Over the last week, we have seen many of the beaten down software giants come back to life. Some of you may have dabbled in them multiple times, riding the daily waves of volatility. To those of you that have, I salute you. We have shared ideas concerning the highly volatile software sector with Pro subscribers with some success, so why not stick with what's working. We have talked about how to trade the falling knife in the overall sector - the iShares Expanded Tech-Software Sector ETF (IGV). Then, after a much needed relief rally, we pivoted to a short idea in AppLovin (APP) that provided an optimal risk/reward entry. Today, we go the other way and look at a long idea that still has momentum and a good risk/reward setup: Oracle (ORCL). The stock has rallied 29% week to date; we clearly missed the low. However, for the swing trader and even that longer-term trader waiting for a safer entry point we think we found it.
The setup
The stock had dropped 60% from its September peak. It had several quick but unsustainable rallies along its precipitous decline. Each one failed to sustain momentum or clear its 50-day moving average -- until now. Shares have finally formed a formidable bottom at the $135 level.

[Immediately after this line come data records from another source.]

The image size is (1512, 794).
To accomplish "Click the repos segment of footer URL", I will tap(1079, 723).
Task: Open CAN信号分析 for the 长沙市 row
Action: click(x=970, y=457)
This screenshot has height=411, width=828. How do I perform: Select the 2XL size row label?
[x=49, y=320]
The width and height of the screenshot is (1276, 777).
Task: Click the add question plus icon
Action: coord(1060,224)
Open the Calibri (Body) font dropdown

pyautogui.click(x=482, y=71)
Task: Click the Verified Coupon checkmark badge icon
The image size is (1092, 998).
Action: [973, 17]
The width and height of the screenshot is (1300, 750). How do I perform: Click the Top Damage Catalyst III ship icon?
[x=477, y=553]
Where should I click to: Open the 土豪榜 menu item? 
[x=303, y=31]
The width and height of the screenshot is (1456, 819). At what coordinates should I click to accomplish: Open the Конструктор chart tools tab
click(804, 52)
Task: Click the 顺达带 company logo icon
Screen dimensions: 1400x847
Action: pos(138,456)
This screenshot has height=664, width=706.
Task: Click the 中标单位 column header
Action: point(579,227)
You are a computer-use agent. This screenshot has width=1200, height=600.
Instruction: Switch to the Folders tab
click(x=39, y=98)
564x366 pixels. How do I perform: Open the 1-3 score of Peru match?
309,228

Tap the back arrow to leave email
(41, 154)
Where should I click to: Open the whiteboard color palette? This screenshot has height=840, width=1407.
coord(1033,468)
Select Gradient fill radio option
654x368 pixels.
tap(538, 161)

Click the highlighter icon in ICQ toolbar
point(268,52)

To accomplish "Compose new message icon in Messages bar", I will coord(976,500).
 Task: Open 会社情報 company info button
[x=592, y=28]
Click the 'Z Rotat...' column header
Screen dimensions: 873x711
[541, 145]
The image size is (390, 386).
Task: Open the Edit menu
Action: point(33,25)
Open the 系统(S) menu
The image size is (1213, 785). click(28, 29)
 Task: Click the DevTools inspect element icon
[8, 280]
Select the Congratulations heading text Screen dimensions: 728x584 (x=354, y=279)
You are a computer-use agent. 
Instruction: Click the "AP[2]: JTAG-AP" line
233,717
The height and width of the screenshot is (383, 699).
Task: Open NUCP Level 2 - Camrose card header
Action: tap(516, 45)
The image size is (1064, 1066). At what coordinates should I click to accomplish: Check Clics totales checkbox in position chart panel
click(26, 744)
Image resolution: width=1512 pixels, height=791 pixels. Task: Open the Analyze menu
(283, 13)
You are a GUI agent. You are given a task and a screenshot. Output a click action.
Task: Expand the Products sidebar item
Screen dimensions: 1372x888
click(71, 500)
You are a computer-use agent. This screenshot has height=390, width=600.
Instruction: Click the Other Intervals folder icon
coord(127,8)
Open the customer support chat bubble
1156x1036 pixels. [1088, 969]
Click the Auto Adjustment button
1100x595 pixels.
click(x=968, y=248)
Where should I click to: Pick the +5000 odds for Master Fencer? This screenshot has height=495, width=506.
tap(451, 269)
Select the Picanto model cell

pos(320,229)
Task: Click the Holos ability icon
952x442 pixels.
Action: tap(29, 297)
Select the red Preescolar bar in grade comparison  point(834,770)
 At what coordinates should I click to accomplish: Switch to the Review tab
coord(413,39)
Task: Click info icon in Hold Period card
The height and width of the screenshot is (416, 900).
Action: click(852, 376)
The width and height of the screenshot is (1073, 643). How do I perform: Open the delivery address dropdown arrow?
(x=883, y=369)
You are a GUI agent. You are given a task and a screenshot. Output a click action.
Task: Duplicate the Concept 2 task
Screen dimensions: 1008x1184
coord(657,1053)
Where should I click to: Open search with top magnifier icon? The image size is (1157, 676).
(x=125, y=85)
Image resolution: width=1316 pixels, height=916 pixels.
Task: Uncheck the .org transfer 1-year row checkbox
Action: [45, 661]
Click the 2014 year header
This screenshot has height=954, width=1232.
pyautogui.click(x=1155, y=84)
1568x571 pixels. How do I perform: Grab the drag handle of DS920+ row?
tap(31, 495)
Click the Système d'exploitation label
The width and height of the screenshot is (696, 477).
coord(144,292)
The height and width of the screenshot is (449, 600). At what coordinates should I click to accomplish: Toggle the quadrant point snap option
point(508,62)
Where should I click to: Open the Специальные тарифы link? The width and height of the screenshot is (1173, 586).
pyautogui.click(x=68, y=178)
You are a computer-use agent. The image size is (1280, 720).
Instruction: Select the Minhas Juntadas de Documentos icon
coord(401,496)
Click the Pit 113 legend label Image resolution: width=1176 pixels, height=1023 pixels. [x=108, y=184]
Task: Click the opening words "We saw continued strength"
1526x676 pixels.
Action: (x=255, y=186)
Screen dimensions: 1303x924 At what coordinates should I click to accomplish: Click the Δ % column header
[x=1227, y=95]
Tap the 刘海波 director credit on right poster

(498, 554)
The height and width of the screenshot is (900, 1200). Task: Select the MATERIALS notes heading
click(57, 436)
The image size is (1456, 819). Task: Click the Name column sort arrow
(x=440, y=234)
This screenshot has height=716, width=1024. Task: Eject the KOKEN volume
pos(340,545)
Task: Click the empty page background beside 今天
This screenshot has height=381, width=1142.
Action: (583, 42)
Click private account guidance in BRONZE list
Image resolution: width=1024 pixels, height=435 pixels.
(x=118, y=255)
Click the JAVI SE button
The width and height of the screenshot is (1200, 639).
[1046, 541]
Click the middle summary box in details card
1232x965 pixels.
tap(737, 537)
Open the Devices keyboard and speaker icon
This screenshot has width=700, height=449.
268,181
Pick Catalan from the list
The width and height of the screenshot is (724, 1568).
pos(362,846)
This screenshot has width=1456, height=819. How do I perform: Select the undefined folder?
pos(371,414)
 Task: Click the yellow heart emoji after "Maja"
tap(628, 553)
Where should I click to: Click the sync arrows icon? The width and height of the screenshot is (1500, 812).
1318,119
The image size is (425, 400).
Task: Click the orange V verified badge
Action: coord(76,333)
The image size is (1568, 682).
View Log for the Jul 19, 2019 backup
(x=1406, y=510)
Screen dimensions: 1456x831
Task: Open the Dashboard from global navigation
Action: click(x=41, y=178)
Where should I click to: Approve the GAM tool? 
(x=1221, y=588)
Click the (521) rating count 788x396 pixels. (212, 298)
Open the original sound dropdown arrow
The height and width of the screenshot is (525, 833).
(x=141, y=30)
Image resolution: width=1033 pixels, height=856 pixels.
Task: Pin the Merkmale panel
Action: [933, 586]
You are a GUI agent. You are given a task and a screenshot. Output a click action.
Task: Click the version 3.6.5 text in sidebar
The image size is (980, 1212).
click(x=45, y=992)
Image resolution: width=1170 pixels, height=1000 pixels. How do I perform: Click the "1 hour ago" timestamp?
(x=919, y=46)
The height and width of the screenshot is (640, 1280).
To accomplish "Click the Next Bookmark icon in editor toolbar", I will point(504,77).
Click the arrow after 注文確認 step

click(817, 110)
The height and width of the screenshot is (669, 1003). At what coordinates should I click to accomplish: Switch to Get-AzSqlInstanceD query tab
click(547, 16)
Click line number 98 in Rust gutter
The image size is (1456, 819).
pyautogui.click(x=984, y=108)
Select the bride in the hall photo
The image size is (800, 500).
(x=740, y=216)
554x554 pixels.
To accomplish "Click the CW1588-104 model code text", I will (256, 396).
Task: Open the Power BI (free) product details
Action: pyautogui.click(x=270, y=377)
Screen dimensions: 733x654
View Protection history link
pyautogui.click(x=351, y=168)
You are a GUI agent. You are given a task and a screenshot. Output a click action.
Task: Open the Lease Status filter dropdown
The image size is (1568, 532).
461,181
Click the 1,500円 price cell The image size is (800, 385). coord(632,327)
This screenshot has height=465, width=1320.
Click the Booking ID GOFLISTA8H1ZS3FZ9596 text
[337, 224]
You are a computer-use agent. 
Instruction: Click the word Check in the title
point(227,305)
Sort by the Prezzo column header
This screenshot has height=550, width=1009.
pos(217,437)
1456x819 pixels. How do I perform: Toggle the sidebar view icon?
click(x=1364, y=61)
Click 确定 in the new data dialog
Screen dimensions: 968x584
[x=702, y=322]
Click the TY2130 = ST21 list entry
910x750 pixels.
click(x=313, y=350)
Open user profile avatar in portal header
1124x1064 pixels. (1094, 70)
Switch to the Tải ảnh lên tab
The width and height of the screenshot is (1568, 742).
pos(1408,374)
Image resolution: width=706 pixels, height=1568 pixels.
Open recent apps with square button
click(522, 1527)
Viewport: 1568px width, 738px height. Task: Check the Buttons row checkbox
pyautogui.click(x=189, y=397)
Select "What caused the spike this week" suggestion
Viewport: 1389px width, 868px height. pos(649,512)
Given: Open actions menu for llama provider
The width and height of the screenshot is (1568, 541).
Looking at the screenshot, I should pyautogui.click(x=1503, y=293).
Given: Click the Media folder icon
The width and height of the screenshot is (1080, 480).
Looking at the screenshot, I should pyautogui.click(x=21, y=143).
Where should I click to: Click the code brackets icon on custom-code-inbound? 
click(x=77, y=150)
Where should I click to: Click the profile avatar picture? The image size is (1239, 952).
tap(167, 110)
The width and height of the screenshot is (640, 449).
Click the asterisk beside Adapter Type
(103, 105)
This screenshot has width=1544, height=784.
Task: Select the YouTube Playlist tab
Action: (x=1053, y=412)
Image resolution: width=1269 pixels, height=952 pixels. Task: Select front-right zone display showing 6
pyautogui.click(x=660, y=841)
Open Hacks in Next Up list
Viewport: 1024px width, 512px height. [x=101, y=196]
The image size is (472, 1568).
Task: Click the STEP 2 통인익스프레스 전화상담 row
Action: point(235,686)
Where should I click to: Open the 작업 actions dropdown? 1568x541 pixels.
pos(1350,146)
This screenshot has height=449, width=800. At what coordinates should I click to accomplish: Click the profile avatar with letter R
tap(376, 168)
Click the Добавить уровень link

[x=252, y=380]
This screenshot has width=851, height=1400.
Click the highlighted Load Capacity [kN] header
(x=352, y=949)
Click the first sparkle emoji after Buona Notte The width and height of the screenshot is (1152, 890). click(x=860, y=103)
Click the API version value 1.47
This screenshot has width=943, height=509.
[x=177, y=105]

There were signs the bottom was starting to form when a bullish divergence in its relative strength index, or RSI, started taking shape on its last decline. As shares retested its lows, the RSI made a higher low. Most importantly, it broke its downtrend with some gusto. The rally off the lows with strong volume saw the price jump above its 50-day moving average. It gapped higher again to confirm the breakout and provides us with great areas of support and resistance so we can trade with a tad more clarity.
The trade
Do we chase? That's the question traders keep debating and the answer is yes. The biggest rallies occur under the 200-day moving average and we are in the midst of one now. Look for shares to continue their climb, maybe not at this precipitous pace, but climb nonetheless and rally back to its 200-day moving average, around $215. That targeted level also coincides with its anchored volume weighted average price (AVWAP) from its September peak. Expect the stock to struggle to eclipse that mark when reached and take profits if it gets there. Then we can reevaluate the trade and see if the stock has any chance to regain its old form. We saw that textbook technical behavior in AppLovin -- a reversal with momentum that rallied back to a key average and failed.
Risk management
With stocks on the move, we must always determine our risk parameters. Use the gaps as guides. As price pulls back you want to see them hold and act as support if tested. We have a few clear areas to watch if this trade loses momentum. If you have a low pain threshold or are a more aggressive trader then use the $172 level as a selling point. Old resistance should be support on a quick trade. For those that can withstand the wilder swings and worry there may be a deeper pullback, use the initial gap at $160 as a stop. If you are correct, then use the 50-day moving average as your guide as that dip should be bought. The reversal appears real and is confirmed to us on a longer time frame.
The long term
When you back to stock out to a five-year weekly chart, that's where you can see the significance of this move. Shares held the 200-week moving average. This average hasn't been breached by more than three weeks going back decades. It also confirms a solid floor has been established and we can manage risk well from here. We also see we have more to reverse. The long-term potential reward is still favorable even though it feels as if we may have missed a nice chunk of that move. We also have a significant moving average convergence/divergence (MACD) buy signal that has proven to be correct in the past. It's too good to ignore. When you put it in perspective, this is one of those situations where we may look back at the chart and see this significant gap and reversal in a trend and wish that we bought that. Right now we're not thrilled that we may have missed the bottom, but from a technical standpoint and a risk/reward point of view, there's still money to be made here and maybe, just maybe, the worst is over for Oracle.